# start of Document section

First, let me address what must be the simplest aspect of color usage, and possibly one of the most common problems present on many Web sites. When I say simple, I really mean simple. Here it is:
Are you using this on your site? Are you sure? Take a moment to check your browser's default background color setting. If you are like the majority of computer users, you have your default background color set to white. Now, imagine what happens if—as you design Web pages—you constantly see them with a white background, even if you haven't specifically set the background to white. Now imagine that you add some graphics, or other page elements to your site. If you aren't intentionally checking to verify that these will still look fine on any background color, you should be sure to manually set your page's background color, because chances are that your carefully designed Web page won't look quite right if some color besides white comes in for the background.
Figure 1. The use of transparency in the lefthand image renders the accompanying text virtually unreadable. Also, the shadow around both the fly and the text looks jagged, because it was designed to be used on a white background. In the righthand image, the BGCOLOR attribute was explicitly set to white, so the image shows up as the designer intended.
I have my Web browser set to gray as the default background color, and you would be amazed by the number of sites I run across that weren't expecting to suddenly get a gray background. You would be equally surprised to see who owns some of these sites. Check it out. Change your default background color to something other than white, then browse the Web—starting with your own site.

# end of Document section
# start of Material supplied

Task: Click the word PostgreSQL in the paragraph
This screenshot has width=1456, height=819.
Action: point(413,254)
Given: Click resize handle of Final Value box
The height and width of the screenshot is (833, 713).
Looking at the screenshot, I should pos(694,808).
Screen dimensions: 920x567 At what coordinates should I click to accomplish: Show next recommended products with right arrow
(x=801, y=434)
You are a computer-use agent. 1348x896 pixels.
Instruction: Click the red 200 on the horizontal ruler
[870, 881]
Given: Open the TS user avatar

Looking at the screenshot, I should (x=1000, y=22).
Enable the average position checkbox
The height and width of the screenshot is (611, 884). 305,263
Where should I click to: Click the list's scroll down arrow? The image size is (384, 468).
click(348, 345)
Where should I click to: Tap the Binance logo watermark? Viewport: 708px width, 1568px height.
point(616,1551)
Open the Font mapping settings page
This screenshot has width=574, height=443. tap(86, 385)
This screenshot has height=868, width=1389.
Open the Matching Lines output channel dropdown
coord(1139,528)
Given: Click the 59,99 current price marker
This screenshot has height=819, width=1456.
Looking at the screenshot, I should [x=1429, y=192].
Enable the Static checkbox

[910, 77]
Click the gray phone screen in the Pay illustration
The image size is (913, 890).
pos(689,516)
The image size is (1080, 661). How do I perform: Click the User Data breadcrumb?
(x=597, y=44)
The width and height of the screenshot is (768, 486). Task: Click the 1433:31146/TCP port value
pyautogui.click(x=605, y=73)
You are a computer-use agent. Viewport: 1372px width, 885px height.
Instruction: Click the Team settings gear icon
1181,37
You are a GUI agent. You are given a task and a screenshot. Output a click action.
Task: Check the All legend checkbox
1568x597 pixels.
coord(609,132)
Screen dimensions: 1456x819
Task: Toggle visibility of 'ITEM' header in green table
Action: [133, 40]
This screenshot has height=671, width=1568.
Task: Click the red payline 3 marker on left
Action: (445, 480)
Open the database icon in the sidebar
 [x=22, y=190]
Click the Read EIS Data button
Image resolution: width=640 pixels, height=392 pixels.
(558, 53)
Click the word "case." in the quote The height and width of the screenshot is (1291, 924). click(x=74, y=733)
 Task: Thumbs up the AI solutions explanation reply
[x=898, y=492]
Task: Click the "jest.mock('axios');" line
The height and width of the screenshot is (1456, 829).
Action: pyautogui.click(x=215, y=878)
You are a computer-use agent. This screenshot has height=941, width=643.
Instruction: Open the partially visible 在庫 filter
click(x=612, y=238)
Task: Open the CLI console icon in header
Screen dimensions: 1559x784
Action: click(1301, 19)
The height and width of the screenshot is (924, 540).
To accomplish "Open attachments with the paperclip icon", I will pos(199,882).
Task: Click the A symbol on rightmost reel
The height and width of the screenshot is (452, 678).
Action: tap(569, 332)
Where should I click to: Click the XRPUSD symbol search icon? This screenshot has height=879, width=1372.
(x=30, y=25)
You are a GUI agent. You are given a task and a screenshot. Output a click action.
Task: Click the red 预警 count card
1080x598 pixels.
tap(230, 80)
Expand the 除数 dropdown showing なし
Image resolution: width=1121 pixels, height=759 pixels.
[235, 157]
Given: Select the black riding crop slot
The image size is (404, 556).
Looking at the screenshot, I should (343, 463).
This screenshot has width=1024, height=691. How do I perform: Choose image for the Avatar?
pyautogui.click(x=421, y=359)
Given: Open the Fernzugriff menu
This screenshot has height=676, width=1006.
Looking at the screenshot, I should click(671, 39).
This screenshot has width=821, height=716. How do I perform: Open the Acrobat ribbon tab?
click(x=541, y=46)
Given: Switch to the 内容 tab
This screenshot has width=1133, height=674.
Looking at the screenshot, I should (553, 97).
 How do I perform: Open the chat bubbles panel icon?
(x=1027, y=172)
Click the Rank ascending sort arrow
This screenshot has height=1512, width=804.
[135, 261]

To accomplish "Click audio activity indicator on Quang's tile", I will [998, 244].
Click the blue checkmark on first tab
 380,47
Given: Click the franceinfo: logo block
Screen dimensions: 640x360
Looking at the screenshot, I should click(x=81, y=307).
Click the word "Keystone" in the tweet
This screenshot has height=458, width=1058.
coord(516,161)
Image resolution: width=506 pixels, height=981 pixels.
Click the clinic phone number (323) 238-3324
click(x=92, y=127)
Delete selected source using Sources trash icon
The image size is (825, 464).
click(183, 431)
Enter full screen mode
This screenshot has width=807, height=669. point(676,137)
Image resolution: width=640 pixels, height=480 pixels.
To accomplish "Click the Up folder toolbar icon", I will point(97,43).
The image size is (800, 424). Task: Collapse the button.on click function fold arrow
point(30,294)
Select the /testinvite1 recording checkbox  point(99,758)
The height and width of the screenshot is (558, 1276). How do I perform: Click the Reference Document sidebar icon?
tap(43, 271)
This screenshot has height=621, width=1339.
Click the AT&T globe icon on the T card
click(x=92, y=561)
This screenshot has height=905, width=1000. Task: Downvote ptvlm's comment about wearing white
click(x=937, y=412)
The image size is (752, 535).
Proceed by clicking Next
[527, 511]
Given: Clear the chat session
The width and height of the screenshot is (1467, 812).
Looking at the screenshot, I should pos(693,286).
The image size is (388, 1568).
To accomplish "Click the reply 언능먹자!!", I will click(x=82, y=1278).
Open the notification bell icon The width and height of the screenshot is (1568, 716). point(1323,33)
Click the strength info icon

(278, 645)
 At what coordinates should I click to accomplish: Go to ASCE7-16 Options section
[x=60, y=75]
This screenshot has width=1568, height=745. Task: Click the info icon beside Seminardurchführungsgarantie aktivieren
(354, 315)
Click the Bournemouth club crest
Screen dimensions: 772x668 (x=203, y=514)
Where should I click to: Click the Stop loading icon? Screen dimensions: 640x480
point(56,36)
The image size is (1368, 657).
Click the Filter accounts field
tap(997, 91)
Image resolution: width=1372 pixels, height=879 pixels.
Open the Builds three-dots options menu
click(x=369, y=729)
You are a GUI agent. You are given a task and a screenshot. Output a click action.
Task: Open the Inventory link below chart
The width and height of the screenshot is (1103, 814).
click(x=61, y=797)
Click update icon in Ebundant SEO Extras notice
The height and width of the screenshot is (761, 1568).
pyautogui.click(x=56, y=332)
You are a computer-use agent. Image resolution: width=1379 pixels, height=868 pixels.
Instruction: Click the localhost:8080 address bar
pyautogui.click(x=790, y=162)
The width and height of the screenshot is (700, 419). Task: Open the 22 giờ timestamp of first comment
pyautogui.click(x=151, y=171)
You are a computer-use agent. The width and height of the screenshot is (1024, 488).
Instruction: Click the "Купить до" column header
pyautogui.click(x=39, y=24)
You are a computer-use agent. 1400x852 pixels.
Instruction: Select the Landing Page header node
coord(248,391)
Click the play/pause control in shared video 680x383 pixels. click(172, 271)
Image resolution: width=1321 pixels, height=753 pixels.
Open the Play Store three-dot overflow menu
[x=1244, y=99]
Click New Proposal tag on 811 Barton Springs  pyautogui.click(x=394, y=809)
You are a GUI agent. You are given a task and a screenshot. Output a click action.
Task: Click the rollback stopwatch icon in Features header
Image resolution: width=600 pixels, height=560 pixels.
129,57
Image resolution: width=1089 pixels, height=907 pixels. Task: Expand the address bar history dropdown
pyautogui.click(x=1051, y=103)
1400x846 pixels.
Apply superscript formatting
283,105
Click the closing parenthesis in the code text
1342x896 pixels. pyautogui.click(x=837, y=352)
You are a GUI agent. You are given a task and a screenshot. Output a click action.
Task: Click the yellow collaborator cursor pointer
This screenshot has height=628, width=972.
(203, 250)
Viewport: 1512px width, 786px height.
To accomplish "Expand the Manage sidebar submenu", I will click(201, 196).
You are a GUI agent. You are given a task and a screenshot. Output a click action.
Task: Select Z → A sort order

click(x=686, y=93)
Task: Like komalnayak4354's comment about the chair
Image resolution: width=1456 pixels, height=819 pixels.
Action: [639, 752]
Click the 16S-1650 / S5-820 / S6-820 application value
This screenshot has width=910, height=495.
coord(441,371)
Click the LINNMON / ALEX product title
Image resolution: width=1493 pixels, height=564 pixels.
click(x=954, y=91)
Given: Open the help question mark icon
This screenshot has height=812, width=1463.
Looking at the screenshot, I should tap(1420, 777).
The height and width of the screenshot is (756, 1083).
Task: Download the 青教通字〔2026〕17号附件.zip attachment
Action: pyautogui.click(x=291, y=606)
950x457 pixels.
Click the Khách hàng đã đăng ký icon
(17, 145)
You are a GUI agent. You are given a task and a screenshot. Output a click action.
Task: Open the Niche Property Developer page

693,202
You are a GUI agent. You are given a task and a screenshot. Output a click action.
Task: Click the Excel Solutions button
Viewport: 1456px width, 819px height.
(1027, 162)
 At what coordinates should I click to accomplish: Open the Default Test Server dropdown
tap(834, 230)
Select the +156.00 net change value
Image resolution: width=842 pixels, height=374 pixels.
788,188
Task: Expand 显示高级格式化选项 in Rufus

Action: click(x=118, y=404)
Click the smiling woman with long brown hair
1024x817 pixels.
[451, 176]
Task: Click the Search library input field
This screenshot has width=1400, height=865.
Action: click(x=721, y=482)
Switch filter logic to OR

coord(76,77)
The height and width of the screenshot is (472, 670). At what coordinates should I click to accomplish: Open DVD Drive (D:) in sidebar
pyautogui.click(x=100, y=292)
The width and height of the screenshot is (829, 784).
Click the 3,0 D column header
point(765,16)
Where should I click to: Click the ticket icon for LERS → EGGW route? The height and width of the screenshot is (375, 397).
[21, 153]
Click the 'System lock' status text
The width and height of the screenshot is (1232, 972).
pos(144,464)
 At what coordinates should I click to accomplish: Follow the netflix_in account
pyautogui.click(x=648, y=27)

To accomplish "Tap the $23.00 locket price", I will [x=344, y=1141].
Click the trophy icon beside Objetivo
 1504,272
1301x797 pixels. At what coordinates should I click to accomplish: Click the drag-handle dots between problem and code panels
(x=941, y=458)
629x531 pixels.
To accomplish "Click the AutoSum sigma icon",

# end of Material supplied

• **Directions**:
1. In the article on background colors, what color has the writer chosen as the Web browser's default background?
2. Reproduce the stretch of the article on background colors from "Figure 1. The" through "your own site.".
Rely only on the article on background colors for your answers.

• **Answers for the exercise**:
1. Gray.

2.
Figure 1. The use of transparency in the lefthand image renders the accompanying text virtually unreadable. Also, the shadow around both the fly and the text looks jagged, because it was designed to be used on a white background. In the righthand image, the BGCOLOR attribute was explicitly set to white, so the image shows up as the designer intended.
I have my Web browser set to gray as the default background color, and you would be amazed by the number of sites I run across that weren't expecting to suddenly get a gray background. You would be equally surprised to see who owns some of these sites. Check it out. Change your default background color to something other than white, then browse the Web—starting with your own site.